7.  “___________ doesn’t understand me.”  Name a person in my life who cares about me: my husband, my mom, my brother, my best friend.  I probably uttered this phrase about them.  I don’t think I’ve ever felt so alone and hopeless in my entire life.  Not to jinx myself but I might even prefer my depressive episode to those feelings.

6.  “I don’t want to scare you off.”  There were a few people I started talking to and confiding in during my episode and I tended to lead conversations off like that.  I was convinced that I was monstrous and no one could handle what I brought to the table mentally.  It was confusing and even frustrating at certain times that I would say this phrase and people wouldn’t take it seriously.

5. “I feel so alone.  I cry myself to sleep every night.”  I remember saying this to one of my friends and the reaction was that this was totally normal.  In retrospect, he probably had no idea what to do with this information or how to help me.  Furthermore, he probably thought that this was an exaggeration and that I couldn’t possibly be doing this every month.  In a way it was an exaggeration because some nights I wasn’t sleeping at all and I certainly wasn’t crying every night… but it felt like I was.

4. “I think I need to be medicated but 95% of the time I way up high and 5% of the time I’m lower than low.  I don’t want to give up the highs just to get rid of the lows.” — Really if you think about this statement, I fully believed at this time that I was suffering from Major Depressive Disorder but everything that I was saying was more consistent with Bipolar Disorder.  I somehow doubt being dragged down by antidepressants is a major concern for most people with unipolar depression.

3.  “I feel like I’m Dr. Jekyll and Mr. Hyde.” — Yet again, I tried to convey that there were two distinct sides to my personality.  But who would really know how to feel about that information?  I’ve always been a little quirky and unique so maybe I was just saying something off the wall and didn’t mean anything by it.  Almost like the boy who cried wolf… but I’m the girl who cried weird.

2.  “I feel like my entire life is the tale of Sisyphus.”  —  Sisyphus was a character in Greek mythology who was punished for his deceitfulness by having to push a boulder up a hill for all of eternity.  The kicker is that everytime he gets to the top of the hill, the boulder hits him and he has to watch it roll back down to the bottom before going back down himself to start the process over.  I don’t fully know what I was trying to convey with this one because I continuously said it as a joke but I’m sure I was trying to let someone know I felt helpless and stuck.  It certainly didn’t help that I had to explain to most people who Sisyphus was, all the while I was definitively crying on the inside.

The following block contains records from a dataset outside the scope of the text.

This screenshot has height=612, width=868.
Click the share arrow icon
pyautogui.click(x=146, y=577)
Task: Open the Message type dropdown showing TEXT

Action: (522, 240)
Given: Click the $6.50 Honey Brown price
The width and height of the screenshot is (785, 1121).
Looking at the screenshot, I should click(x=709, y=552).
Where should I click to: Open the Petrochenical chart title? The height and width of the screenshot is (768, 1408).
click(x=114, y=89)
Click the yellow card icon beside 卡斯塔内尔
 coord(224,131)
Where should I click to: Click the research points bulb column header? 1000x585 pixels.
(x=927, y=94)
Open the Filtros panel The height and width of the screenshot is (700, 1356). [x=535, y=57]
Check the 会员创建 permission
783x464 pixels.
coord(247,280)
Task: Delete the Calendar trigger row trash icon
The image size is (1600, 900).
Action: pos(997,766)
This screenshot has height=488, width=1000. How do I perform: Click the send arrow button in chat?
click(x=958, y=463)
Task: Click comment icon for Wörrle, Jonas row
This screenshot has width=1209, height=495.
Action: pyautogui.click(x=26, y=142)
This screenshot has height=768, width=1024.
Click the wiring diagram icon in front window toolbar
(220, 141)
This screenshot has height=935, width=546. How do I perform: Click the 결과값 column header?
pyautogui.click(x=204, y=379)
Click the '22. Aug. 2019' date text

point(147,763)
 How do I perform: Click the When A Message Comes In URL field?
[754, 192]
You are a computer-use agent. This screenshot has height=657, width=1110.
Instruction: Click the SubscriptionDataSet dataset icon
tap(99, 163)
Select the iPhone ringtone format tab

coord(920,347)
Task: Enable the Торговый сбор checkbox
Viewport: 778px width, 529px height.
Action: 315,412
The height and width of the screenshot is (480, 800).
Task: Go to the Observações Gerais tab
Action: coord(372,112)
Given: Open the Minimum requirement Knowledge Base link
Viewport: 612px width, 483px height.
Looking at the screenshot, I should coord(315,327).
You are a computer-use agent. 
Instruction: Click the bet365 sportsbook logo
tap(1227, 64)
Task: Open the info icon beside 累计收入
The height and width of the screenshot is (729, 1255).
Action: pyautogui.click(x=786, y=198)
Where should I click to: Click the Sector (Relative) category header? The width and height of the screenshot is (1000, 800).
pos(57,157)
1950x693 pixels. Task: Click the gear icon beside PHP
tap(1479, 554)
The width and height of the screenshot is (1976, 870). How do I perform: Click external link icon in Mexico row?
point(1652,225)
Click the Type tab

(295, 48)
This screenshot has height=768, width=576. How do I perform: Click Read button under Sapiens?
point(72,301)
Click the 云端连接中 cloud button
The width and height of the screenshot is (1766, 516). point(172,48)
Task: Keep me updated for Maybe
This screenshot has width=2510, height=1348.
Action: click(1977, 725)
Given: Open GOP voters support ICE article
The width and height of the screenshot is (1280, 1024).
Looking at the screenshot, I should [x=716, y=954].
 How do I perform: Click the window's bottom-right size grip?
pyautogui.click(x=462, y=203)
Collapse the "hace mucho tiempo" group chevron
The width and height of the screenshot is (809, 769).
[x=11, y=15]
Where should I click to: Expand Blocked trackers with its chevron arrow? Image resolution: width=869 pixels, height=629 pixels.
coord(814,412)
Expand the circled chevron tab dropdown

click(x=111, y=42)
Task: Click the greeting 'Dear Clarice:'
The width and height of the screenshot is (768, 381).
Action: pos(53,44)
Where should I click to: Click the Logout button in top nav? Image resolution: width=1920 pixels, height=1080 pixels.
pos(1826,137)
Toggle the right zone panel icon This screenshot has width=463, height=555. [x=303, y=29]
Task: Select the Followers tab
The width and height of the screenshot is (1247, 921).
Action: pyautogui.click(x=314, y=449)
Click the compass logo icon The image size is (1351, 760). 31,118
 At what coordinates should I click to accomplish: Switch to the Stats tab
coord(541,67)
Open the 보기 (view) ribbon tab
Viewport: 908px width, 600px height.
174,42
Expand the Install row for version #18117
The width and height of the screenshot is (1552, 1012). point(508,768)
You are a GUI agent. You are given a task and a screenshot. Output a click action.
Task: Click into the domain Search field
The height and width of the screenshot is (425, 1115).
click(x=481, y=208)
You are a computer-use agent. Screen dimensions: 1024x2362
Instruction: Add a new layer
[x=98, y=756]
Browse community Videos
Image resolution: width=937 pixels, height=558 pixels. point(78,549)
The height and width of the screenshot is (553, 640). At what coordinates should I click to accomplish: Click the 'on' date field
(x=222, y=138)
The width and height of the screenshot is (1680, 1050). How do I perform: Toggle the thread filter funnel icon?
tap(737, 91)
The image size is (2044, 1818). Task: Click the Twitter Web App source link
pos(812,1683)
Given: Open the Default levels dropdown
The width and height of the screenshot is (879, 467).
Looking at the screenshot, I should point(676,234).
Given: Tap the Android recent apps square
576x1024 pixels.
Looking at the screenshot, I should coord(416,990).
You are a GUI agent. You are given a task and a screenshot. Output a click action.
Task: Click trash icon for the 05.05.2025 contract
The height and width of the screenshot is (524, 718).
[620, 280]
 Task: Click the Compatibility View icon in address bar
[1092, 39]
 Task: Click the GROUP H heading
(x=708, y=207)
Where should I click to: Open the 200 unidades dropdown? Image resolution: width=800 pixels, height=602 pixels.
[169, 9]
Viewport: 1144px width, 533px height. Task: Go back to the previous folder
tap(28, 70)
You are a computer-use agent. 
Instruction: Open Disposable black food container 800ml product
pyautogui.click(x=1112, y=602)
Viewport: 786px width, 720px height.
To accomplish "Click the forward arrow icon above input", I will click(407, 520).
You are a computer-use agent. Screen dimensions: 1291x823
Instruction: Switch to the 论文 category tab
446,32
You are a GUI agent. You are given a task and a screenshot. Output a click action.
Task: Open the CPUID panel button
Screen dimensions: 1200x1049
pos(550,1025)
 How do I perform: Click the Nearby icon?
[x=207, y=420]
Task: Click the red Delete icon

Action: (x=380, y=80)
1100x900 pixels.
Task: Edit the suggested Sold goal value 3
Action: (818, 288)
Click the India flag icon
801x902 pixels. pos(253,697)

1.  “I think there’s something seriously wrong with me.” — That must have been my catch phrase.  I felt like when I said that, the proper response would be “Yes there is and here’s what you need to do to turn things around.” but instead I got “You’re fine.” “You’re just going through the same thing everyone else does.” “You’ll be ok.”  Such well-intentioned and comforting words and yet all I wanted was for someone to validate that feeling that I needed to seek help.  Again, no one can read my thoughts but the amount of loneliness and frustration I felt from never receiving the responses I wanted AND not really knowing what responses I was looking for was overwhelming.

When I finally broke down and flat out admitted I needed help, I felt like the flood gates were opened and all my demons were flooding out.  In general, it seemed like an impossible quest to build myself up at that point since all of my repressed negative feelings were all of a sudden very much at the surface.  The thought that carried me through most of my recovery was that, again in Greek Mythology, once Pandora’s box was opened and all the demons and basically every bad thing in the world rushed out, there was one thing left over which was… the four letter word that is hands down the most helpful during recovery.